Oliveira ressalta também a importância de dar todas as condições aos médicos. “O Ministério Público quer que os médicos tenham a boa condição para realizar a abordagem clínica e não podemos aceitar que o médico não tenha condição de administrar o remédio ou se sinta inseguro diante a ausência da disponibilidade do exame. A Prefeitura tem que dar condições ao médico para que ele exerça a atividade quando ele entende que esta é a abordagem mais correta, porque eles também podem ser penalizados. Proteção dos médicos e dos pacientes. Se a prefeitura assegura que vai ser disponibilizado, se os exames estiverem endo disponibilizados em quantidade e celeridade, ótimo. Há um pacote de exames que a orientação do Ministério de Saúde coloca. Está cobrando que o protocolo seja aplicado em sua integralidade. A partir do momento que diz que vai disponibilizar o medicamento, também tem que assegurar os exames com celeridade para dar segurança.”, diz.

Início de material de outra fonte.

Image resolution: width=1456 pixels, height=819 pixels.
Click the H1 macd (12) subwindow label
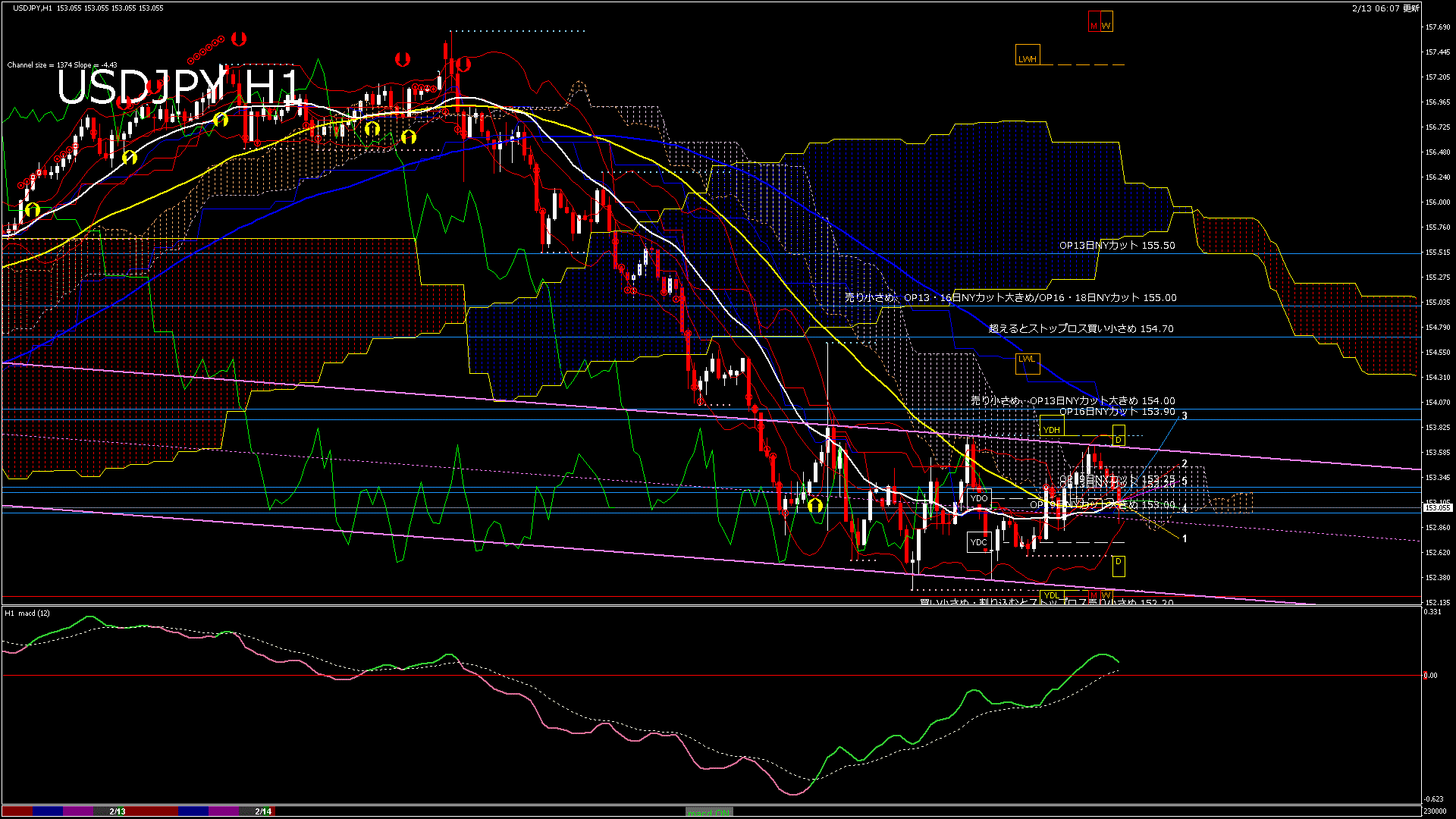click(x=28, y=613)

Acélio comenta ação do MPF

O secretário Municipal de Saúde, Acélio Casagrande, comenta que o Ministério Público Federal está cumprindo o seu papel. “Vamos responder com tranquilidade. Ele não faz questionamento em cima do medicamento propriamente dito, ele faz o questionamento em cima de protocolos. O protocolo a ser seguido”, salienta.

Casagrande emite opinião também sobre os protocolos. “E por isso, é interessante que os protocolos sejam articulados em Brasília por tripartite. Eu fiquei muito tempo em Brasília e depois como secretário de Saúde do Estado, quantas reuniões para introduzir determinada droga no protocolo, isso não é com duas conversas. Se viesse isso pactuado entre os três poderes seria mais fácil administra esta droga nas unidades de saúde. O grande problema é que não está tendo este alinhamento de tripartite. É o que está faltando para o Brasil. O alinhamento de prescrição entre os três poderes. Não precisaria a gente passar por este momento tão difícil. Bastaria uma decisão tripartite Não estaríamos nesta situação até mesmo do medo do profissional médico prescrever este medicamento, o gestor de comprar esta droga porque não está no protocolo. Eu reitero que tanto o Ministério da Saúde como o Estado, representantes de conselhos de secretários que sentem á mesa e discutam, protocolos urgentemente. Não dá para ficar brincando de fazer saúde”, finaliza.